- **Lines of data**
-- Begin --

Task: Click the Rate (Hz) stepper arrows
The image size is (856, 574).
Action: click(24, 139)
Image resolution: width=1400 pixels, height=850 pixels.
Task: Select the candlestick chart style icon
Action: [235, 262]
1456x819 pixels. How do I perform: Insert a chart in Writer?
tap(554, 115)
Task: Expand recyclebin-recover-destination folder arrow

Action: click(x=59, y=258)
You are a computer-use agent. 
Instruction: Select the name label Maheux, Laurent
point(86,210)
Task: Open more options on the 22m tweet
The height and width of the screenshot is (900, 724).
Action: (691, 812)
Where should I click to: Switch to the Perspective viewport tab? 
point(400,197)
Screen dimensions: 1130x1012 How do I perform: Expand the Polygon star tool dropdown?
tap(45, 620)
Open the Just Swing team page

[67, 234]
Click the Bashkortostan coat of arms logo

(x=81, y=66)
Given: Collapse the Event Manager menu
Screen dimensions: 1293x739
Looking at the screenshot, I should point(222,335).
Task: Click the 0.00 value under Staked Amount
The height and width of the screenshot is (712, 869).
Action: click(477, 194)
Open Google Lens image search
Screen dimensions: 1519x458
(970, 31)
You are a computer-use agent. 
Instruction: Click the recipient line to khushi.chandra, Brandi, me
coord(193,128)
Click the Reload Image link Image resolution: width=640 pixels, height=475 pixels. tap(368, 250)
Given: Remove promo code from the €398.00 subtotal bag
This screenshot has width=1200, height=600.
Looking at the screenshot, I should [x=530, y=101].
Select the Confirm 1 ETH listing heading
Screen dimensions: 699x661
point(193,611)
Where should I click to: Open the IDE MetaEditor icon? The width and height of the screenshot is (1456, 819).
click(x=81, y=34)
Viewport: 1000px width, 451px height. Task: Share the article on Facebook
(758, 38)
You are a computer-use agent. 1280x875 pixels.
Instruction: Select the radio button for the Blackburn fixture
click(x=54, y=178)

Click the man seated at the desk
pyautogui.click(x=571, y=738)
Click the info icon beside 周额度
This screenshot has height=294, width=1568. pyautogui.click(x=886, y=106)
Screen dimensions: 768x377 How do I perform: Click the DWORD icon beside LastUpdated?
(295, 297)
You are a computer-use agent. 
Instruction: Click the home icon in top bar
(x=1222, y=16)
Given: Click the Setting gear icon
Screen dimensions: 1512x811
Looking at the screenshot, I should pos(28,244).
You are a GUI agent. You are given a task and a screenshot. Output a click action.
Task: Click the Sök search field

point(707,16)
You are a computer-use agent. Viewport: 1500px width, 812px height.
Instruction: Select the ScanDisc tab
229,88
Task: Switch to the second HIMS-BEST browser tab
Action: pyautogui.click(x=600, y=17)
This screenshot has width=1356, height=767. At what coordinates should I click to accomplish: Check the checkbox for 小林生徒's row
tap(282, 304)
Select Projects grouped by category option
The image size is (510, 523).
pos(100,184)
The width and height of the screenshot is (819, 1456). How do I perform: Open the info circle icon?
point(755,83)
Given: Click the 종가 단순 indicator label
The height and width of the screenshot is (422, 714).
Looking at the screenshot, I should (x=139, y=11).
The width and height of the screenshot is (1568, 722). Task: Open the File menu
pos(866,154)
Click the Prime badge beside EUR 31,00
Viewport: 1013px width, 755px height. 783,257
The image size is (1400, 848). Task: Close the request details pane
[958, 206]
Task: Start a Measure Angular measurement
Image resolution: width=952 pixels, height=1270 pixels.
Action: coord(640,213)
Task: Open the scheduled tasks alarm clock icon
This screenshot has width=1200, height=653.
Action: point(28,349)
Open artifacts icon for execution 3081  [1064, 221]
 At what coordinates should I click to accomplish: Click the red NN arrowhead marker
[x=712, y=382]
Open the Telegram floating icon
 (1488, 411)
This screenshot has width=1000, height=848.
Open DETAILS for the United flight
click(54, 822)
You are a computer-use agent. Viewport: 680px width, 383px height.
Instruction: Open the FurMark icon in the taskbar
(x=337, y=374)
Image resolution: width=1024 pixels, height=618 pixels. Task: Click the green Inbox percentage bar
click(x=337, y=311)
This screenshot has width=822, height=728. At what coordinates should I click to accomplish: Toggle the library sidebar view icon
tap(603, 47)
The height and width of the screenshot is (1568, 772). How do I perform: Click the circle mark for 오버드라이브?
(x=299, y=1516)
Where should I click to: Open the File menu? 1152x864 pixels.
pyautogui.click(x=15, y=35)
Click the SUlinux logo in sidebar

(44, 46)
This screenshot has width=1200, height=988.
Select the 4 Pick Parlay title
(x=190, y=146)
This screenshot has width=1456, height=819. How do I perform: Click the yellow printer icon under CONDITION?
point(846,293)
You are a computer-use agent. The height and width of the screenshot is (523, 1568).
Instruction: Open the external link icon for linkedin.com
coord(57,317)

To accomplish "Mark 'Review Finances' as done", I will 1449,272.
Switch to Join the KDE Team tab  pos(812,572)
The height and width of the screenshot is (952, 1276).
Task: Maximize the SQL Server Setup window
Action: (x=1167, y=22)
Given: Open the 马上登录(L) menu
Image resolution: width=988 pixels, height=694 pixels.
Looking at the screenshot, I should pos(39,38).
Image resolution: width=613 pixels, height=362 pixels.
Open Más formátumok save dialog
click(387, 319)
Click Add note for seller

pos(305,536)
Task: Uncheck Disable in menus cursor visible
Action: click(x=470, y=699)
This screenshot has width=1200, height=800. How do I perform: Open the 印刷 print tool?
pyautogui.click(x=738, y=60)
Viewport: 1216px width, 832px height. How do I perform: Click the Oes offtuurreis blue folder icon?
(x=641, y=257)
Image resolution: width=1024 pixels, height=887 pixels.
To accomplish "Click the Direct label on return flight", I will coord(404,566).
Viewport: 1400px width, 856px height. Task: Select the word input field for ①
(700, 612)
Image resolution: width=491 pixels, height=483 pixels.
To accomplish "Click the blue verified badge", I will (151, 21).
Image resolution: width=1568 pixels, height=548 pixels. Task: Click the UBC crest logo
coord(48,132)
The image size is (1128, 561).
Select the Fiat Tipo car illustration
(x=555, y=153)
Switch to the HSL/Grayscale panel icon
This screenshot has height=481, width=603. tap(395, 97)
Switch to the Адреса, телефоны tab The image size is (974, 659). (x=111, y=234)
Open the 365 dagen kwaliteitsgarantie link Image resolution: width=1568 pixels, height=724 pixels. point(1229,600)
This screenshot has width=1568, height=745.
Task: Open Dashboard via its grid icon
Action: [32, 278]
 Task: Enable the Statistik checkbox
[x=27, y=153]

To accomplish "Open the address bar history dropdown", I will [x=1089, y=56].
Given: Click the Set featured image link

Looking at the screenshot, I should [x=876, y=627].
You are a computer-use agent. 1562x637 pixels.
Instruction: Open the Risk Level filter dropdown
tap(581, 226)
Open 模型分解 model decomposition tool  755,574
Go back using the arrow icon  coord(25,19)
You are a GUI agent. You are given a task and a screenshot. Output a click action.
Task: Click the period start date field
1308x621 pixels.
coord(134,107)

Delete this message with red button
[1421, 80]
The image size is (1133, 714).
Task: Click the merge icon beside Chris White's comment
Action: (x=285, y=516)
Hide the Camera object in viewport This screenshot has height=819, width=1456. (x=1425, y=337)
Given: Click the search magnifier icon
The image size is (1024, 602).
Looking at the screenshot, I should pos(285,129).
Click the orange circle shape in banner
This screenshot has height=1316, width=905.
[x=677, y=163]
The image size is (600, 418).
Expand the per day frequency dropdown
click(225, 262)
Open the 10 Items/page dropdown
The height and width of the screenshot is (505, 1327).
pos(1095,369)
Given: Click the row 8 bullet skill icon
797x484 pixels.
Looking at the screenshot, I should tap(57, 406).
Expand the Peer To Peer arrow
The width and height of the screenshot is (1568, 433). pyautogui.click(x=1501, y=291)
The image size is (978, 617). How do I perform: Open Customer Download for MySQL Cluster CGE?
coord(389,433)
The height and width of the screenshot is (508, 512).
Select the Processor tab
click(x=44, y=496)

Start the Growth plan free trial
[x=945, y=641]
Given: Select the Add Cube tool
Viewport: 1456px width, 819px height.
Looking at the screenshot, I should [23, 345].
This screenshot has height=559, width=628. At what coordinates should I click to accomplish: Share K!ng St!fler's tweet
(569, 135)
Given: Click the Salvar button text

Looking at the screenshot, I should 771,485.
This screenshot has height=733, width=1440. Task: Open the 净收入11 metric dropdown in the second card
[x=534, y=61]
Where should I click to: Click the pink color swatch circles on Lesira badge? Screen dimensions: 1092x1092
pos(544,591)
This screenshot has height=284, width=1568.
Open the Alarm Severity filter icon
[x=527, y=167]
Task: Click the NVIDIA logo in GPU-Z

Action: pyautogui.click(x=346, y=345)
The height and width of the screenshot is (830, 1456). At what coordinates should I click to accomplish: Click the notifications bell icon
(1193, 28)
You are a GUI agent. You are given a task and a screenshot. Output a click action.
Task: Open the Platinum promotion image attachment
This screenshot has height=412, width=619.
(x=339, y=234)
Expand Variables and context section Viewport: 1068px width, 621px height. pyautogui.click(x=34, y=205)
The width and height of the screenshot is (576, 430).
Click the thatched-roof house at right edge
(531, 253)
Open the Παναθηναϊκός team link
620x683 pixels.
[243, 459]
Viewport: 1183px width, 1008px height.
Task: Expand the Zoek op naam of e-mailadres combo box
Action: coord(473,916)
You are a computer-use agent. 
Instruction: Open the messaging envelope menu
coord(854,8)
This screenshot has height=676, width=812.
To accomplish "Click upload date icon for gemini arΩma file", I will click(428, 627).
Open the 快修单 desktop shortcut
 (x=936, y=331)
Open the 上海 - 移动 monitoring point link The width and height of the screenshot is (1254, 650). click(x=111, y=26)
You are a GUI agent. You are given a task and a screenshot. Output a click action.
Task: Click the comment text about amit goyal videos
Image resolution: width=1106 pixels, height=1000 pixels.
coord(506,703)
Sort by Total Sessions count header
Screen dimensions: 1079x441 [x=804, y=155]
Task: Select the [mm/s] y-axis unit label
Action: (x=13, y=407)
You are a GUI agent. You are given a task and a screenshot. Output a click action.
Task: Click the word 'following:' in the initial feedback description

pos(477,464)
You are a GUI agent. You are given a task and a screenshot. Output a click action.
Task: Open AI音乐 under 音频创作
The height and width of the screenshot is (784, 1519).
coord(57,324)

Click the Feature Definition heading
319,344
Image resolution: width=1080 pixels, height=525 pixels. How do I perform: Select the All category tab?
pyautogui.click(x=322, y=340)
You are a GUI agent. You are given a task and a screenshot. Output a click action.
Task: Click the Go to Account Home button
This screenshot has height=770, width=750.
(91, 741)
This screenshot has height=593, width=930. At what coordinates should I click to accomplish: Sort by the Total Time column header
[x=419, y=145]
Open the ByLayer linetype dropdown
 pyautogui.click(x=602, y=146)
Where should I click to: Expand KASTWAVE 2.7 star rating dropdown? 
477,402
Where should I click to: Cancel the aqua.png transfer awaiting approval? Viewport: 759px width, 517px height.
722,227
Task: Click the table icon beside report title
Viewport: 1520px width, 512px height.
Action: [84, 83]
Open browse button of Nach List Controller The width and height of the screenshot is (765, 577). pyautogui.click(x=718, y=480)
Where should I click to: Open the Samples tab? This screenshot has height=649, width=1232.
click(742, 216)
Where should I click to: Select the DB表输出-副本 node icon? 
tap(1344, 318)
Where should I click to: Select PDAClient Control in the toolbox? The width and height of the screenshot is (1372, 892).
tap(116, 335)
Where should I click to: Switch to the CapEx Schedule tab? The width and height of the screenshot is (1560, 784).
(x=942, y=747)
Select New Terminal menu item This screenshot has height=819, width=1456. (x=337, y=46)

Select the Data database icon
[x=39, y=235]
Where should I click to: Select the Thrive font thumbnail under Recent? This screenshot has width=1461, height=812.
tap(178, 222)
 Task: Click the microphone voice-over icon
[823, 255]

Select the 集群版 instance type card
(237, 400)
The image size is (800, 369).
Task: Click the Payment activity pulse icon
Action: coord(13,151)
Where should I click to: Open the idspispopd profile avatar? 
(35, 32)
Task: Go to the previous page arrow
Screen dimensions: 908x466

-- End --

Swap "tweet" for "post" in the material from the line with "1456x819 pixels. How" up to and including the line with "Action: (691, 812)". Write out only those lines and leave everything else in them unchanged.

- **Response below**
1456x819 pixels. How do I perform: Insert a chart in Writer?
tap(554, 115)
Task: Expand recyclebin-recover-destination folder arrow

Action: click(x=59, y=258)
You are a computer-use agent. 
Instruction: Select the name label Maheux, Laurent
point(86,210)
Task: Open more options on the 22m post
The height and width of the screenshot is (900, 724).
Action: (691, 812)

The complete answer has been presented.